◆ Supplied data ◆
== Segment start ==
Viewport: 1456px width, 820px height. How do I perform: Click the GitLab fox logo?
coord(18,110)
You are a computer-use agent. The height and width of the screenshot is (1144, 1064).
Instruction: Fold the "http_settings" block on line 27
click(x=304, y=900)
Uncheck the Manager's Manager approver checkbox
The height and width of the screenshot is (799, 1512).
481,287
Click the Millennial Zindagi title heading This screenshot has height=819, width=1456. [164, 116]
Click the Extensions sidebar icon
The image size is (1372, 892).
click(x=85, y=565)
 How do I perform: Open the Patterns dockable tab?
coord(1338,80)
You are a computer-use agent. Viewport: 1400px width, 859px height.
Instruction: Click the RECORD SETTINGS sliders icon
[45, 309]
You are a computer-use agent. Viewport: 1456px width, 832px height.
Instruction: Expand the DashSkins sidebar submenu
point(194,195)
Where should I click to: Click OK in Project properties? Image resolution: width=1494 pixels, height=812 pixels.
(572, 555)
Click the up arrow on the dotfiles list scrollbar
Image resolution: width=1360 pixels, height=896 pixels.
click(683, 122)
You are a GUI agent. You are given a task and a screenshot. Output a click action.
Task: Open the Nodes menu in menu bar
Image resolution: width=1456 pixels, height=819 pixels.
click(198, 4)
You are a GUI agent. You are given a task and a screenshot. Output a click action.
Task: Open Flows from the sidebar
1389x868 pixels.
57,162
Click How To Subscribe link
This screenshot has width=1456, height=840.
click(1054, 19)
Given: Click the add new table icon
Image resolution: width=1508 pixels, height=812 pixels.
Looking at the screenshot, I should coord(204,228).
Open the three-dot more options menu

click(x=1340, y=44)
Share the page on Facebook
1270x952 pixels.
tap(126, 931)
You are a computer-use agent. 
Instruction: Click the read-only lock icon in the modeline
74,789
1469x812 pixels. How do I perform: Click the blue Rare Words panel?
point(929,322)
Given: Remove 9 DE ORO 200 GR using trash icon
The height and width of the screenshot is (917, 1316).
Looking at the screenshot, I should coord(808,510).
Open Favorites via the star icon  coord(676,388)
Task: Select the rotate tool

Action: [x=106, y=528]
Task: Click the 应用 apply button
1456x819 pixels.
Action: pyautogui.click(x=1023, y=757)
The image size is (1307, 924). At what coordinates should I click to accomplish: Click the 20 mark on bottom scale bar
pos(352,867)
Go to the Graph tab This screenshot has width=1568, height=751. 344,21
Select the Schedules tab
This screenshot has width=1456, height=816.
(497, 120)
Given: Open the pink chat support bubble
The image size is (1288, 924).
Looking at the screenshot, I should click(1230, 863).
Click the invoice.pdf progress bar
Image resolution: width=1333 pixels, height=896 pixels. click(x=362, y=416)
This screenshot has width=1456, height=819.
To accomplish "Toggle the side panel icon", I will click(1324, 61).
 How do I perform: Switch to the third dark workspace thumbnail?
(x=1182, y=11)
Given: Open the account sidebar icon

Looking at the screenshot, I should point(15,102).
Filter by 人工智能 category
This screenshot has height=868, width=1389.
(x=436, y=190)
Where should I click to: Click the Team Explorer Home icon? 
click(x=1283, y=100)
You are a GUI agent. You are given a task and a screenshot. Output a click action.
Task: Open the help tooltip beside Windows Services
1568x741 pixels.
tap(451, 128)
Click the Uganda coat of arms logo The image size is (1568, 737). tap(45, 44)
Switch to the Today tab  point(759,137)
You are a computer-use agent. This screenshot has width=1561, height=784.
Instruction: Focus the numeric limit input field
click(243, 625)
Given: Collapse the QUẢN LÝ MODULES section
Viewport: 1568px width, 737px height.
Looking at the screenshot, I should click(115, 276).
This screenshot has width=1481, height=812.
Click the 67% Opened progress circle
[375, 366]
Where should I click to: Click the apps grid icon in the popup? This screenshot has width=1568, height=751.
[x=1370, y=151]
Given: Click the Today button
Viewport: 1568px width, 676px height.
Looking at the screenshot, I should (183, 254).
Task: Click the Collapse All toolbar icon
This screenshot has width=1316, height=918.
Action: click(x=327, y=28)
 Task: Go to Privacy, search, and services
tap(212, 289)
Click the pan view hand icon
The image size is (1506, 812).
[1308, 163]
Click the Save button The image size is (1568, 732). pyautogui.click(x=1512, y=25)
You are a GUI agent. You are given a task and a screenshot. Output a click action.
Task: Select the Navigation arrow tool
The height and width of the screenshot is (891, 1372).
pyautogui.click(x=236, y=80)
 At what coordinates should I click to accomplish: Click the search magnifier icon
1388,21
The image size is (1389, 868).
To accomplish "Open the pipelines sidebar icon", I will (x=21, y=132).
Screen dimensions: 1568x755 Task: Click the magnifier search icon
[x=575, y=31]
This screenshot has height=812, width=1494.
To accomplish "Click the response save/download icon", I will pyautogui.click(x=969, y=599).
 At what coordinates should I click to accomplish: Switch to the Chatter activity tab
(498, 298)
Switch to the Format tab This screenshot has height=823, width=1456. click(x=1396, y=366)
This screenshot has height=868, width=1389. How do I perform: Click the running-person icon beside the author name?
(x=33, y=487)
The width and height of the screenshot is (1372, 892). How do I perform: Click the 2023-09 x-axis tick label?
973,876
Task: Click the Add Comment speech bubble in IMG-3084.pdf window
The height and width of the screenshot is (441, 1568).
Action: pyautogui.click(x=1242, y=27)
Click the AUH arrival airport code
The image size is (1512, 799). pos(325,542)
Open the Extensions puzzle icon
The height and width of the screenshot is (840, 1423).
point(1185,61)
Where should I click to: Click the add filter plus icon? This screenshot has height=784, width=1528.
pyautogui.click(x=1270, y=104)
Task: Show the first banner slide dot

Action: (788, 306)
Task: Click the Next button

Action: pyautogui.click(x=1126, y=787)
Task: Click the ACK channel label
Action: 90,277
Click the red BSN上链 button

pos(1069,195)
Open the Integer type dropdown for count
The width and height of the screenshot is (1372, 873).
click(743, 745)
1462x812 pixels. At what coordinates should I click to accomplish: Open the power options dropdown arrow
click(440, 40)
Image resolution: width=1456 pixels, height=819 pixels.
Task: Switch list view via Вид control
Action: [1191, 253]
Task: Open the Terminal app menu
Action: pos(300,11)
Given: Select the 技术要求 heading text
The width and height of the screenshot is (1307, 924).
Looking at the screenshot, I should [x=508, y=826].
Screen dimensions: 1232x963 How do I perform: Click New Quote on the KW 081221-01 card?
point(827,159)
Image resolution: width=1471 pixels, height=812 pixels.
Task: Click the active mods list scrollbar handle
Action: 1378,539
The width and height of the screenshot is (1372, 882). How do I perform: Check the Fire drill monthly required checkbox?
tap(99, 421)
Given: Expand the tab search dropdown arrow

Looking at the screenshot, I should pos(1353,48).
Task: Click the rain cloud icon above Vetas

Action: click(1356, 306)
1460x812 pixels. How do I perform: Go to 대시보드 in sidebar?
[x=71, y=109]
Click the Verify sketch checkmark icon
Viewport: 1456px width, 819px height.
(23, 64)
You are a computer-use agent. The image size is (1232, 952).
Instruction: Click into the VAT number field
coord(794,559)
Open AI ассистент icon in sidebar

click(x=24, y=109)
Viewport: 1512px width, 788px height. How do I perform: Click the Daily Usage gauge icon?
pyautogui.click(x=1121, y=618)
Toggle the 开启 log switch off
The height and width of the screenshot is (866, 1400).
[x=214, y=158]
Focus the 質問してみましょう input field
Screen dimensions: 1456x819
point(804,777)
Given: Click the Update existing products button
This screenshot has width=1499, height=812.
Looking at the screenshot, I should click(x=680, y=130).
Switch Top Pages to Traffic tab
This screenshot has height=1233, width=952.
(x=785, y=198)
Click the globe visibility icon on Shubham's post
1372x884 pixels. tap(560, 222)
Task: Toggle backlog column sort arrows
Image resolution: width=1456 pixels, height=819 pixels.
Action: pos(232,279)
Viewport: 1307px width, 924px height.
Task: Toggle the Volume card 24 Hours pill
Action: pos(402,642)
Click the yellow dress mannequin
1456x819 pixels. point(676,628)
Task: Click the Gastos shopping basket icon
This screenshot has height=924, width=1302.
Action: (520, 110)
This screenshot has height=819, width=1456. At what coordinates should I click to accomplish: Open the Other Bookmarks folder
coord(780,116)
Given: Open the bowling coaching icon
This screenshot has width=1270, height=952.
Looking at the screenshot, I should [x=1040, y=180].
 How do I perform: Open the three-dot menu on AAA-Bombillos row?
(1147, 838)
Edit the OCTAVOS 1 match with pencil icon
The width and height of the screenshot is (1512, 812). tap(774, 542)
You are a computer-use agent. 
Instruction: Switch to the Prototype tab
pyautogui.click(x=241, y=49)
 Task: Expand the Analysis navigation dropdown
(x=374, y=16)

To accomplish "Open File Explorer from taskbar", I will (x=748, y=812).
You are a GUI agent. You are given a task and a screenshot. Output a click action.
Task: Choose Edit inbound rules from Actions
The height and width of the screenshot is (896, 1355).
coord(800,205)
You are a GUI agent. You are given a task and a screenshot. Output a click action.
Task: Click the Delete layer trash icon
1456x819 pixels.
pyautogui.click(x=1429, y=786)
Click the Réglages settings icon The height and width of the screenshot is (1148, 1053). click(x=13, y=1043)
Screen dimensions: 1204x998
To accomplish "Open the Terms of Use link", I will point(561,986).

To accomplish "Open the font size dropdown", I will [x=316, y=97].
== Segment end ==
◆ Directions for this task ◆
For the lines above, output exactly those from the line containing "Given: Remove 9" through the line containing "Task: Click the 应用 apply button", and skip the others.

◆ Task answer ◆
Given: Remove 9 DE ORO 200 GR using trash icon
The height and width of the screenshot is (917, 1316).
Looking at the screenshot, I should coord(808,510).
Open Favorites via the star icon  coord(676,388)
Task: Select the rotate tool

Action: [x=106, y=528]
Task: Click the 应用 apply button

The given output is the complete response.